El otro día, medio en broma medio en serio, publicaba en mi perfil de Facebook un estado sobre las correspondencias entre las principales redes sociales y ciertas emociones y sentimientos que tal vez sean en ellas predominantes. Así, la amistad y las relaciones personales están en el centro de Facebook; los celos o el odio, en el de Twitter; el deseo, en el de Tinder; la ambición, en el de Linkedin; o la admiración o el amor, en el de Instagram. ¿No hemos hasta ahora vinculado siempre esas palabras con los grandes personajes de Shakespeare? ¿Están las redes sociales elaborando los grandes relatos emocionales de nuestro tiempo? Si no paran de crecer y de ramificarse, ¿cómo diablos podremos leerlos?

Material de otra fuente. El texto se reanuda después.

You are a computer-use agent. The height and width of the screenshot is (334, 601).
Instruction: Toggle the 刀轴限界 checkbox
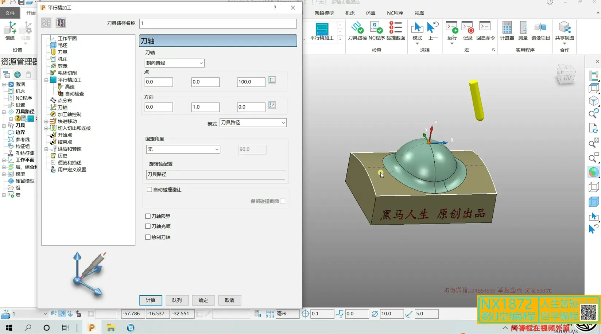[148, 216]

Sin duda, el problema no es tanto de producción como de lectura. Durante el antropoceno hemos multiplicado exponencialmente tanto los objetos como las conversaciones, tanto la contaminación como el conocimiento. Llamamos big data a ese archivo ingobernable, en constante expansión. E inteligencias artificiales a los únicos lectores que podrán leerlo. Las nuestras serán lecturas necesariamente parciales; pero no por ello menos válidas. Hace exactamente veinte años que Deep Blue ganó a Gary Kaspárov, y no por eso hemos dejado de jugar al ajedrez.